Night Vision PSA: It’s Not Easy Being Green. Tritium, Green Lasers and ANVIS Don’t Mix

    For those of you who shoot with night vision, it is important to know that there is a potential incompatibility if you are using ANVIS lenses. I have a pair of ANVIS9 that I built and have found some interesting issues using these lenses. I cannot see tritium sights or green lasers.

    The problem with shooting handguns with night vision is the shallow depth of field. You typically want your objective lenses focused at infinity so you can see the target. However, anything within 2 feet of you will be out of focus. Good luck trying to get hard front sight focus on your handgun iron sights. Tritium can help and it was a technique Don Edwards shared at his Night Fighters Course. When you present your tritium sighted handgun, you superelevate the front sight and then settle it in between the two rear glowing orbs. You can see this below.

    The three glowing orbs are the tritium sights on my handgun.

    Tritium as seen through my L3 White Phosphor PVS-14

    In the photo above you can see how bright the tritium sights look with my PVS-14. It has an L3 White Phosphor tube so it does not look green.

    I discovered the tritium problem while attending the TNVC Night Fighters course. While I have ANVIS goggles, I have a red dot on my handgun. However, not everyone uses a red dot mounted handgun with night vision. The use of red dots on handguns is awesome. It works in the day and at night. Also, it makes shooting a handgun with night vision a lot easier. There were three other students at the TNVC class who were using ANVIS goggles but they did not have a red dot on their handguns. They could not see their tritium sights.

    Here is what the same tritium sights look like when looking through my ANVIS9. It is the coating in the lenses that is cutting out the wavelength that Tritium is giving off.

    Another problem is the RMR on my handgun. It is a dual illumination RMR that is powered by fiber optic or tritium and even though the dot is orange, it is invisible to my ANVIS9.

     

    Don’t Use Green Lasers With ANVIS

    Another issue with using ANVIS lenses is trying to use a visible green laser. The special coatings in the lenses can cut out the wavelength of green lasers as well.

    There are filters for PVS-14 objective lenses called LIF (Light Interference Filter). They act similarly to the ANVIS Lenses but you can still see tritium. The LIF helps to protect the intensifier tubes from green lasers.

     

    Why Do ANVIS Lenses Do This?

    ANVIS night vision is built for aviation purposes. Certain ANVIS lenses have special coatings on them to work in conjunction with specialized cockpit instrumentation panels. However not all ANVIS lenses have the same coatings.

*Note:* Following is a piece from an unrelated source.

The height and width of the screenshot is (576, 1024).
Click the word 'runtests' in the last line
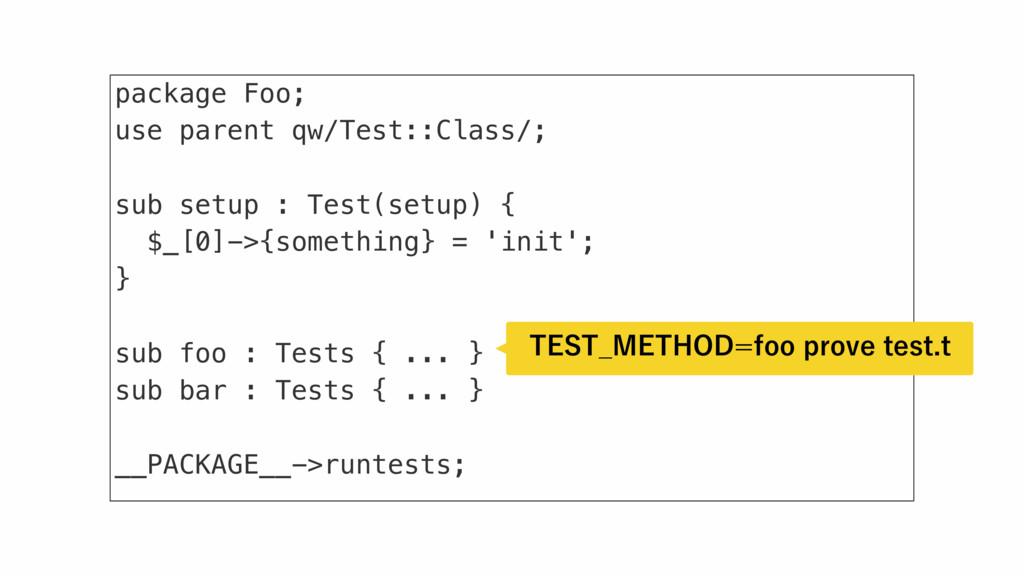(x=388, y=465)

    According to this document, there are two types of ANVIS coatings and they are to be used with the correct instrument panels.

    ANVIS A coatings looking at NVIS B instruments.

    CLass A coatings and instruments working in harmony.

     

    Another major issue is if you are using a green dot sight like the MRO Green or Eotech Green. I do not have access to a Green Eotech HWS. I did go to my local gun store, KW Defense, who had a Green MRO  and sure enough my ANVIS lenses cannot see the Green dot

     

    For the most part, you won’t have this issue. Not that many night vision goggles use ANVIS lenses and there are three types that I know of. Class A, B, & C. Supposedly I have Class C lenses. I don’t know if Class A or Class B have the sameness incompatibility like mine. As I mentioned before, three students in Don Edwards’ Night Fighters Course experiences issues seeing tritium sights because they had Anvis goggles. I did not get a chance to compare their lenses with mine.

    So if you buy a set of night vision goggles with ANVIS objectives lenses, just know that you may have to swap out some of your equipment or buy new equipment to work around the lenses.